Copy the following items word for word, keeping every line as it stands.

[Click-target data]
══════

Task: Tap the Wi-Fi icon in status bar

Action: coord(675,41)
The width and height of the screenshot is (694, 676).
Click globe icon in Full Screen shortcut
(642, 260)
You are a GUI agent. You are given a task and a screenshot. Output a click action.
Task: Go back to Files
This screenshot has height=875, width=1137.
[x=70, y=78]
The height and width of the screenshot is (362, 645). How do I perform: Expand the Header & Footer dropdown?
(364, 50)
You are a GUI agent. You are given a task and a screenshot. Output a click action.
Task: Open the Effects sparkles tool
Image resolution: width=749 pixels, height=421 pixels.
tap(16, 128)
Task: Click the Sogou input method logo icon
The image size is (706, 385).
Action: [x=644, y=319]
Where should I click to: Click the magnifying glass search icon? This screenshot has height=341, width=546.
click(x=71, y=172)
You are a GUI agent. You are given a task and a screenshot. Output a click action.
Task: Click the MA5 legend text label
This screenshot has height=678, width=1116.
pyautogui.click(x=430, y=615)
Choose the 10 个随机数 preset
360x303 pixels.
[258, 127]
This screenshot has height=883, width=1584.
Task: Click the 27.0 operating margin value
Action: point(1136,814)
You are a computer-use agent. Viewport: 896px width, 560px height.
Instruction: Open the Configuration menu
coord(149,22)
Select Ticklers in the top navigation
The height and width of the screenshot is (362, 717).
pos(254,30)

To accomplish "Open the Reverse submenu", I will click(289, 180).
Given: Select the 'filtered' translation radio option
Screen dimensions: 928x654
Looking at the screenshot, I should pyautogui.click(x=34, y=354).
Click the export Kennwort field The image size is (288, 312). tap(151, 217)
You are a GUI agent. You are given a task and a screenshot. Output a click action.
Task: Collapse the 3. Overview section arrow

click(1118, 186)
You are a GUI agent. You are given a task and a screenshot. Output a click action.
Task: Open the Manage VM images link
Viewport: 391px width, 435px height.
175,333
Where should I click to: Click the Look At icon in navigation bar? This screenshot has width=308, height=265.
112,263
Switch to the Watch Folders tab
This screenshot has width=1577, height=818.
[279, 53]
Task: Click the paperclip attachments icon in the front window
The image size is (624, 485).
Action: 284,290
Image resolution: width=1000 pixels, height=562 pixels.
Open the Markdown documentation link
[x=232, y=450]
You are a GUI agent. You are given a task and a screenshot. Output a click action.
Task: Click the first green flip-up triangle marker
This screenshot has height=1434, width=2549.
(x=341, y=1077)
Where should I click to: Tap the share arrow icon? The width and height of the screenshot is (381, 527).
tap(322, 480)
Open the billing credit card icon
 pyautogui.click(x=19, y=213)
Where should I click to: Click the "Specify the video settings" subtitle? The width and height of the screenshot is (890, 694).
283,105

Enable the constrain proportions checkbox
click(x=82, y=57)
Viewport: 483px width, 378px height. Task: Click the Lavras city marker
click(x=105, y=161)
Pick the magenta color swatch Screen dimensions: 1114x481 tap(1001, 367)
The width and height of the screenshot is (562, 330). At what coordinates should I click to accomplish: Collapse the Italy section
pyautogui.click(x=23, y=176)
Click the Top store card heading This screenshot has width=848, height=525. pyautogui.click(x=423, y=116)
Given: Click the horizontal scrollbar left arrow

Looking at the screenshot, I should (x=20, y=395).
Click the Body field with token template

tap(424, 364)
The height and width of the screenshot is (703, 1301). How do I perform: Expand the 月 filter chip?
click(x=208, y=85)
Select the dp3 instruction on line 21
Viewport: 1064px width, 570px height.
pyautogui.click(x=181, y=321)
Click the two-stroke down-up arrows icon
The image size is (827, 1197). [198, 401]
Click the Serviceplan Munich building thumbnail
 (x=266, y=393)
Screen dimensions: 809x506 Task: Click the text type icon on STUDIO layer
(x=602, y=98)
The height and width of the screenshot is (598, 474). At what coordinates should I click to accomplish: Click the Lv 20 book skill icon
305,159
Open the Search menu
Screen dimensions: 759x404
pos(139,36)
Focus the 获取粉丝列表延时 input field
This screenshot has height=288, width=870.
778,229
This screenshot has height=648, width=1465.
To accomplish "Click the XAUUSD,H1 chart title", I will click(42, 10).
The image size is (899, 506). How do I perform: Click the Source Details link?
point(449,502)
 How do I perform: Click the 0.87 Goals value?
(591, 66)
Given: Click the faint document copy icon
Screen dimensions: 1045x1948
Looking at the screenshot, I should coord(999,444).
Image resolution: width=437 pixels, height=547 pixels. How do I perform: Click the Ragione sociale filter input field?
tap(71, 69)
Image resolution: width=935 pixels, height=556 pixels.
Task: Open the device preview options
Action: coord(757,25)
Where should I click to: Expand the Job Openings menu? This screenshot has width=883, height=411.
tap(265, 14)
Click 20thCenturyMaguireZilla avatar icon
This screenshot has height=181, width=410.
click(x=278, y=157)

══════

[CORRECT OUTPUT]
Task: Tap the Wi-Fi icon in status bar

Action: coord(675,41)
The width and height of the screenshot is (694, 676).
Click globe icon in Full Screen shortcut
(642, 260)
You are a GUI agent. You are given a task and a screenshot. Output a click action.
Task: Go back to Files
This screenshot has height=875, width=1137.
[x=70, y=78]
The height and width of the screenshot is (362, 645). How do I perform: Expand the Header & Footer dropdown?
(364, 50)
You are a GUI agent. You are given a task and a screenshot. Output a click action.
Task: Open the Effects sparkles tool
Image resolution: width=749 pixels, height=421 pixels.
tap(16, 128)
Task: Click the Sogou input method logo icon
The image size is (706, 385).
Action: [x=644, y=319]
Where should I click to: Click the magnifying glass search icon? This screenshot has height=341, width=546.
click(x=71, y=172)
You are a GUI agent. You are given a task and a screenshot. Output a click action.
Task: Click the MA5 legend text label
This screenshot has height=678, width=1116.
pyautogui.click(x=430, y=615)
Choose the 10 个随机数 preset
360x303 pixels.
[258, 127]
This screenshot has height=883, width=1584.
Task: Click the 27.0 operating margin value
Action: point(1136,814)
You are a computer-use agent. Viewport: 896px width, 560px height.
Instruction: Open the Configuration menu
coord(149,22)
Select Ticklers in the top navigation
The height and width of the screenshot is (362, 717).
pos(254,30)

To accomplish "Open the Reverse submenu", I will click(289, 180).
Given: Select the 'filtered' translation radio option
Screen dimensions: 928x654
Looking at the screenshot, I should pyautogui.click(x=34, y=354).
Click the export Kennwort field The image size is (288, 312). tap(151, 217)
You are a GUI agent. You are given a task and a screenshot. Output a click action.
Task: Collapse the 3. Overview section arrow

click(1118, 186)
You are a GUI agent. You are given a task and a screenshot. Output a click action.
Task: Open the Manage VM images link
Viewport: 391px width, 435px height.
175,333
Where should I click to: Click the Look At icon in navigation bar? This screenshot has width=308, height=265.
112,263
Switch to the Watch Folders tab
This screenshot has width=1577, height=818.
[279, 53]
Task: Click the paperclip attachments icon in the front window
The image size is (624, 485).
Action: 284,290
Image resolution: width=1000 pixels, height=562 pixels.
Open the Markdown documentation link
[x=232, y=450]
You are a GUI agent. You are given a task and a screenshot. Output a click action.
Task: Click the first green flip-up triangle marker
This screenshot has height=1434, width=2549.
(x=341, y=1077)
Where should I click to: Tap the share arrow icon? The width and height of the screenshot is (381, 527).
tap(322, 480)
Open the billing credit card icon
 pyautogui.click(x=19, y=213)
Where should I click to: Click the "Specify the video settings" subtitle? The width and height of the screenshot is (890, 694).
283,105

Enable the constrain proportions checkbox
click(x=82, y=57)
Viewport: 483px width, 378px height. Task: Click the Lavras city marker
click(x=105, y=161)
Pick the magenta color swatch Screen dimensions: 1114x481 tap(1001, 367)
The width and height of the screenshot is (562, 330). At what coordinates should I click to accomplish: Collapse the Italy section
pyautogui.click(x=23, y=176)
Click the Top store card heading This screenshot has width=848, height=525. pyautogui.click(x=423, y=116)
Given: Click the horizontal scrollbar left arrow

Looking at the screenshot, I should (x=20, y=395).
Click the Body field with token template

tap(424, 364)
The height and width of the screenshot is (703, 1301). How do I perform: Expand the 月 filter chip?
click(x=208, y=85)
Select the dp3 instruction on line 21
Viewport: 1064px width, 570px height.
pyautogui.click(x=181, y=321)
Click the two-stroke down-up arrows icon
The image size is (827, 1197). [198, 401]
Click the Serviceplan Munich building thumbnail
 (x=266, y=393)
Screen dimensions: 809x506 Task: Click the text type icon on STUDIO layer
(x=602, y=98)
The height and width of the screenshot is (598, 474). At what coordinates should I click to accomplish: Click the Lv 20 book skill icon
305,159
Open the Search menu
Screen dimensions: 759x404
pos(139,36)
Focus the 获取粉丝列表延时 input field
This screenshot has height=288, width=870.
778,229
This screenshot has height=648, width=1465.
To accomplish "Click the XAUUSD,H1 chart title", I will click(42, 10).
The image size is (899, 506). How do I perform: Click the Source Details link?
point(449,502)
 How do I perform: Click the 0.87 Goals value?
(591, 66)
Given: Click the faint document copy icon
Screen dimensions: 1045x1948
Looking at the screenshot, I should coord(999,444).
Image resolution: width=437 pixels, height=547 pixels. How do I perform: Click the Ragione sociale filter input field?
tap(71, 69)
Image resolution: width=935 pixels, height=556 pixels.
Task: Open the device preview options
Action: coord(757,25)
Where should I click to: Expand the Job Openings menu? This screenshot has width=883, height=411.
tap(265, 14)
Click 20thCenturyMaguireZilla avatar icon
This screenshot has height=181, width=410.
click(x=278, y=157)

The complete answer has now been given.